## Task instructions
Repeat word for word, please, only the lines of the material from the one containing "The height and width of the screenshot is (870, 1298)." through its final line, both ends included.

## Excerpted data
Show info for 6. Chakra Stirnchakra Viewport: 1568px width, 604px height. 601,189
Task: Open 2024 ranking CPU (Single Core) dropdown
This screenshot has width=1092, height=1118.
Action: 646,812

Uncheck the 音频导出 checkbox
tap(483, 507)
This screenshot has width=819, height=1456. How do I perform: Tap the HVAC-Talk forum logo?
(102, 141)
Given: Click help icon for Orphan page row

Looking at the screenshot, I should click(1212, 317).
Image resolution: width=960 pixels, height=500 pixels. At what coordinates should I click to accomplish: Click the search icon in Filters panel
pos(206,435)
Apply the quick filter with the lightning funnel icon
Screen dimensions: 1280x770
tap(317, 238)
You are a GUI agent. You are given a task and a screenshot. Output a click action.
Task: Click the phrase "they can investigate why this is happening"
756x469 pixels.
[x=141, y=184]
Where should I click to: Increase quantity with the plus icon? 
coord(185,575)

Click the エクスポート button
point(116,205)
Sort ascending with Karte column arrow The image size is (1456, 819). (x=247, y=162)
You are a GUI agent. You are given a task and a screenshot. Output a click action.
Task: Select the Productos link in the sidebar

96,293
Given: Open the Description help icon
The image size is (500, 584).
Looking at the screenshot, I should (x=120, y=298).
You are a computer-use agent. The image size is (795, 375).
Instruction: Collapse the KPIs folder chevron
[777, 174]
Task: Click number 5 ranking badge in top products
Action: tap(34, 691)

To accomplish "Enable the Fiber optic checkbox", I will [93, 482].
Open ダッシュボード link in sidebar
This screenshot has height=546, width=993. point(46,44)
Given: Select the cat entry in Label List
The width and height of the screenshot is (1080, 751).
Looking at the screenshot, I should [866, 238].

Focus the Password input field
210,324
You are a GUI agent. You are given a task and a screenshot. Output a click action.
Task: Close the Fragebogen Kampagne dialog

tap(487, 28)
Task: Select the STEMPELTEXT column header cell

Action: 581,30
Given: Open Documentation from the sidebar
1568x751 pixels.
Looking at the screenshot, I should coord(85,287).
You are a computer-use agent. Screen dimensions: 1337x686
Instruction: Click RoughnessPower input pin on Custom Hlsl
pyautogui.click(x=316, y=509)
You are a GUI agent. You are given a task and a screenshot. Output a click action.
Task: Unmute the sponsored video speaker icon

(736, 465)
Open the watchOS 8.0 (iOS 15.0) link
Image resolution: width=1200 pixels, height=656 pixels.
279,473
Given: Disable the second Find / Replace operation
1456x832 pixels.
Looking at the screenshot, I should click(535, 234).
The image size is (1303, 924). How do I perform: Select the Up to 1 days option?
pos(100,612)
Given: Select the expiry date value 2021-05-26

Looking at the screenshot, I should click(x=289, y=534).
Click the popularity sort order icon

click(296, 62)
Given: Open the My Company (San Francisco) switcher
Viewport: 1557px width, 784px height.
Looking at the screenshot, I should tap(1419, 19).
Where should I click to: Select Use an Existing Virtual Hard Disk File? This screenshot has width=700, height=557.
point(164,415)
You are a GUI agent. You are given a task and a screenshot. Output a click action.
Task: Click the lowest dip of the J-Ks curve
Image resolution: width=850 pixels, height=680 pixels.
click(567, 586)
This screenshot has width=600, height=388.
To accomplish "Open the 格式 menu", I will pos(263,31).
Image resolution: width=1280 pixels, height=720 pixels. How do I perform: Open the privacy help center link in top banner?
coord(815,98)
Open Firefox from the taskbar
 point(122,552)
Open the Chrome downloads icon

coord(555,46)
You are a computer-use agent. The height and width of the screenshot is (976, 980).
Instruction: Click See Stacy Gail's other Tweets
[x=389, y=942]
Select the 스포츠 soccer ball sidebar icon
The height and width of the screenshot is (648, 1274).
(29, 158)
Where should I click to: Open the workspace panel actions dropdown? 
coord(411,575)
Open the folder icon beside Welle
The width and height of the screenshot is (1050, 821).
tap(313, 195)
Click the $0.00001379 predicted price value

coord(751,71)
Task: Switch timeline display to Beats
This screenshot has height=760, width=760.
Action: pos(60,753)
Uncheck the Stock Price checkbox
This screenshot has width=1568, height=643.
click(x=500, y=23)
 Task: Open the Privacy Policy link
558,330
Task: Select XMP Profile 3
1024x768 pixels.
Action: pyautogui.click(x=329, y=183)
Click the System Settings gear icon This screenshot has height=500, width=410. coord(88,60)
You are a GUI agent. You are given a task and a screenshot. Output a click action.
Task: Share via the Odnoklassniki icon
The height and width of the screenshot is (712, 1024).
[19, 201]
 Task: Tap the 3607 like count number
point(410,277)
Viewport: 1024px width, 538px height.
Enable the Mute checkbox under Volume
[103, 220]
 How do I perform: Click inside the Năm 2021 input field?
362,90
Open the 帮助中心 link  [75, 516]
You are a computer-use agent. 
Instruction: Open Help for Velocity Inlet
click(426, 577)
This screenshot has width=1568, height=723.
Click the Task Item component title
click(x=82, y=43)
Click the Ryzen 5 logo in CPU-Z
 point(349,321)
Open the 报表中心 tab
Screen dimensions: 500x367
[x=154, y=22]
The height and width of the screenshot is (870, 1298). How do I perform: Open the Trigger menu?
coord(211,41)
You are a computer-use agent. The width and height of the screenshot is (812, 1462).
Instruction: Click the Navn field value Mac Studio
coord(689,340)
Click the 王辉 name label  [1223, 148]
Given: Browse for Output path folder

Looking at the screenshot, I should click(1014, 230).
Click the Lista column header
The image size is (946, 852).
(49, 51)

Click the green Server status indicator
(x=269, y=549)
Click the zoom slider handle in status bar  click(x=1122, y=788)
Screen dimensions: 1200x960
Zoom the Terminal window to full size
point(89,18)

## Solution to the problem
The height and width of the screenshot is (870, 1298). How do I perform: Open the Trigger menu?
coord(211,41)
You are a computer-use agent. The width and height of the screenshot is (812, 1462).
Instruction: Click the Navn field value Mac Studio
coord(689,340)
Click the 王辉 name label  [1223, 148]
Given: Browse for Output path folder

Looking at the screenshot, I should click(1014, 230).
Click the Lista column header
The image size is (946, 852).
(49, 51)

Click the green Server status indicator
(x=269, y=549)
Click the zoom slider handle in status bar  click(x=1122, y=788)
Screen dimensions: 1200x960
Zoom the Terminal window to full size
point(89,18)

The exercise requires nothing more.